Letter to Harold “Hoot” and
Annie Gibson cont. part 20
LIGHTS,
ACTION, LITURGY!
So why
is it that we are beset by Pascal Turkeys and stage dramas? St. John the Dwarf
wrote in his spiritual classic The Dyspeptikon that “Only those remain in
the priesthood who have deep faith in and love for the real presence of our Lord
in the Blessed Sacrament, or those who are hoping for a corner office down at
diocesan headquarters.” Faith and the love of God are not indispensable
requirements for employment in the field of religion. Have you ever heard of
“church-craft”. There are people who are very good at the business of religion.

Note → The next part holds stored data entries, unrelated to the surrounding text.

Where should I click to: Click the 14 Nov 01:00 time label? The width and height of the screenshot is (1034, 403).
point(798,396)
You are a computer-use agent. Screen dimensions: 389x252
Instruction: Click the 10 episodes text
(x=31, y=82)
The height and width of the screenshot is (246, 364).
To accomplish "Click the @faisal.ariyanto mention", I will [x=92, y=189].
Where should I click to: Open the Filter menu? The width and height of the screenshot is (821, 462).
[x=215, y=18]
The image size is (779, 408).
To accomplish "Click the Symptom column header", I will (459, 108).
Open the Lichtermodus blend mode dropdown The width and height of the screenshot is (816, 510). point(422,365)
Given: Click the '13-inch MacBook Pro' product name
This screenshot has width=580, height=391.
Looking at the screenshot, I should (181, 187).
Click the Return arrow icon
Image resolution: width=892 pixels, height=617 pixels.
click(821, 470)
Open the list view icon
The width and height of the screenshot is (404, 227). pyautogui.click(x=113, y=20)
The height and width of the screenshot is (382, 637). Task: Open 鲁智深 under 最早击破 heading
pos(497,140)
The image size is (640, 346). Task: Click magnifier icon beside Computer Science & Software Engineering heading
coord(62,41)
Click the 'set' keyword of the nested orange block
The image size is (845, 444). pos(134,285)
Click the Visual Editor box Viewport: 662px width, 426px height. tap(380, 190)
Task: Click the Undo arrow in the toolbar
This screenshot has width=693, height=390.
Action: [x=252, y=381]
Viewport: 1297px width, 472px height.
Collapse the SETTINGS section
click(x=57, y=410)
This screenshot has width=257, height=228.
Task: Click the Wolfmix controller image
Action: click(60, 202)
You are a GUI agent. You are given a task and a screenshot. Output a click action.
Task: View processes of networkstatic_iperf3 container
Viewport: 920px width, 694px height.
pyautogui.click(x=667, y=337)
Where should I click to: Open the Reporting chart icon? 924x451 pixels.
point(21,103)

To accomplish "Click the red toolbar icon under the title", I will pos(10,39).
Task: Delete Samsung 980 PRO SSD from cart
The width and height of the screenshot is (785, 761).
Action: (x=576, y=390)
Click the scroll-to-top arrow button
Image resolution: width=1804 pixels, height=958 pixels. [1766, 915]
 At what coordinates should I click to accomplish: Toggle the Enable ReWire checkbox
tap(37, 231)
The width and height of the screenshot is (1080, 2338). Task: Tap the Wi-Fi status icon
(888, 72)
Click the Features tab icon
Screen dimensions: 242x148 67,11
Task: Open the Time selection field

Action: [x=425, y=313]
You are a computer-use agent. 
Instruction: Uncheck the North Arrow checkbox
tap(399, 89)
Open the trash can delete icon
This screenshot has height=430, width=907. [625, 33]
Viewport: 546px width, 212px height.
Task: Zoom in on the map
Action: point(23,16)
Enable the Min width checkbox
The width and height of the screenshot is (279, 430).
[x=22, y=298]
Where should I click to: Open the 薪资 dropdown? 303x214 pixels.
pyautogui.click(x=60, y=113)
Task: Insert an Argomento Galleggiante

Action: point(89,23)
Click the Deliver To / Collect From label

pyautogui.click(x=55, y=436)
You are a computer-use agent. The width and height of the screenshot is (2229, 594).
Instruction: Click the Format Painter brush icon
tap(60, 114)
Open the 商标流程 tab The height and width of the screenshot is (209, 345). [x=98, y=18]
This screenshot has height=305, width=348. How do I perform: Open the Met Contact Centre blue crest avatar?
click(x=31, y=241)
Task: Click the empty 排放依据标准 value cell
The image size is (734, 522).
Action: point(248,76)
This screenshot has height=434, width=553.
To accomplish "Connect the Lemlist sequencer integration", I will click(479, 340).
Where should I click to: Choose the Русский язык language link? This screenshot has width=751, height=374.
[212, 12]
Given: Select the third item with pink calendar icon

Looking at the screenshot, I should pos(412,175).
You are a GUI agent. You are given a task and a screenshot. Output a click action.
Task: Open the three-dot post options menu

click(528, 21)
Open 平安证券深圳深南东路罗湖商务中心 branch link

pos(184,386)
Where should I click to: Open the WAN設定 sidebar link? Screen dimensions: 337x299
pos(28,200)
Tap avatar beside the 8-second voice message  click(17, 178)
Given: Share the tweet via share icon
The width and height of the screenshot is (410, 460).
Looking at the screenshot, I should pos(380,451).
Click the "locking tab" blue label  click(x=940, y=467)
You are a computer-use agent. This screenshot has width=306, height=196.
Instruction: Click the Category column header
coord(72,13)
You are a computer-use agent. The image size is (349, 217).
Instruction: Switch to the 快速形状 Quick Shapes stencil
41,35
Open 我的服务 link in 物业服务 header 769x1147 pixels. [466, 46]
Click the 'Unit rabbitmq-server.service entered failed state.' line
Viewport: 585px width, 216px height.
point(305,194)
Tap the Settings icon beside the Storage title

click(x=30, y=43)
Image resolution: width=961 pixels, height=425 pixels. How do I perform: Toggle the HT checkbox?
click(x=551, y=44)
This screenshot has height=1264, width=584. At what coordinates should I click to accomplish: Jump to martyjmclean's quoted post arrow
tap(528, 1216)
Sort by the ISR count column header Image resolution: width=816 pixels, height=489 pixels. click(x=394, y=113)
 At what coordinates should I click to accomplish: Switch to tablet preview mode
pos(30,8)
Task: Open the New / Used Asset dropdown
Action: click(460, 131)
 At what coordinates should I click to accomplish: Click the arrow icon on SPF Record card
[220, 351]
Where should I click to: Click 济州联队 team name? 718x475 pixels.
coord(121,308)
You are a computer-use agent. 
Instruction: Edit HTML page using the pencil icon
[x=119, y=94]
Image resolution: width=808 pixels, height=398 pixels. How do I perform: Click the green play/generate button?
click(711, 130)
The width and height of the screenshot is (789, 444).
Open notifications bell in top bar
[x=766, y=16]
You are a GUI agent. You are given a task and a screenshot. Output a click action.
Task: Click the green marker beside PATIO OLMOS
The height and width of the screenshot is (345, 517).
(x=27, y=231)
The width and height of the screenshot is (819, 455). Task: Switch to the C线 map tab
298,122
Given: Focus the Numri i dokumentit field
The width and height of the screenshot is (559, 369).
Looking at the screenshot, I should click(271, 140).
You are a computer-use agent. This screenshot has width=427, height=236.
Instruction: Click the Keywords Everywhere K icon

They may be holy, or they may be less than holy. They may be clergy, or they may
be laity. It matters not. They are just plain good at the business of religion.
I was
alarmed a few weeks ago at a regional meeting of clergy and diocesan office
wonks, when a young priest used the phrase “salvation of souls.” He said it
right out loud! In my 40 plus years of attending such meetings, I had never
heard anyone use this phrase. It has always fascinated me that one can meet
with dozens, even hundreds of religious workers, ordained and non-ordained, and
after the opening prayer, not hear the divinity so much as mentioned until the
final prayer. In my life as a priest I have attended perhaps ten thousand
meetings. (Conservatively estimating, that’s 37 years in the clerical state, at
a rate of 4 meetings a week). At present, I can only remember three or four of
those meetings.
I have
now participated in about four or five programs to revive the church. I have
participated in at least as many fund drives that would solve our financial
problems. I cannot count the liturgy meetings, the planning meetings, the
meetings to evaluate the meeting to prepare for the meeting that we have not yet
had, but will have at some not too distant date. Every meeting seems to generate
a new committee, or surface a new need for which a diocesan agency is absolutely
necessary. That agency will of course send out important mail and devise new
programs to meet the crying need, whatever it may be, and all employees,
volunteers and carbon based life forms walking within twenty yards of a church
building will have to attend, lest we be accused of insensitivity to the plight
of left handed Bosnians, or whatever oppressed victim is the new cause
celebre.
I say
this having been a diocesan office wonk myself for at least twenty years. (At
least two meetings a week.) I was also a pastor at the time. I decided to
collect all the diocesan mail that I received in one month and bring it to a
meeting of my department. I staggered in to the main office under an Everest of
mail. My colleagues were appalled at the amount of mail we bureaucrats
generated. If I remember correctly, someone suggested that an office be opened
to deal with the problem and that a mailing be sent out on the subject.
Now
things are much better. The mail comes by computer and everyone knows how
computers have reduced the junk mail problem. In all those mountains of very
important mail; and all those important meetings, I cannot remember a single
incidence of anyone seriously asking what God Almighty might think about the
situation. That is why, when that young priest said something like “the
salvation of souls” he might have as well have made an unfortunate digestive
sound.
“Why”
you may ask, “have you gone on this rant when you are trying to get to the end
of this interminable history?” Simply this. There is no manual of marital
technique that can save a loveless marriage, and there is no number of meetings
or programs that can substitute for deep and passionate faith. Church-craft is
killing the church. She can only be revived by conversion. Those thousands of
meetings I mentioned, for the most part, had all the passion of a lecture on how
to repair the Xerox machine. Some people who work in the business of religion
love the Lord with all their hearts and souls. Some do not. Zippy, zingy
technique cannot save a marriage when love has died. So too, theatrical liturgy
cannot replace faith. I am getting old. People like me who remember the
tradition are getting fewer. A few men, who were considered “experts” forced the
Church into radical separation from the unbroken continuity of her liturgical
history during the twentieth century. I suspect these experts were really good
at church-craft.
The Holy
Spirit said very clearly in the Vatican Council that the Church must adapt to a
changing world. The Council Fathers had no idea just how much the world was
about to change. The “experts” were given permission to make a few adjustments.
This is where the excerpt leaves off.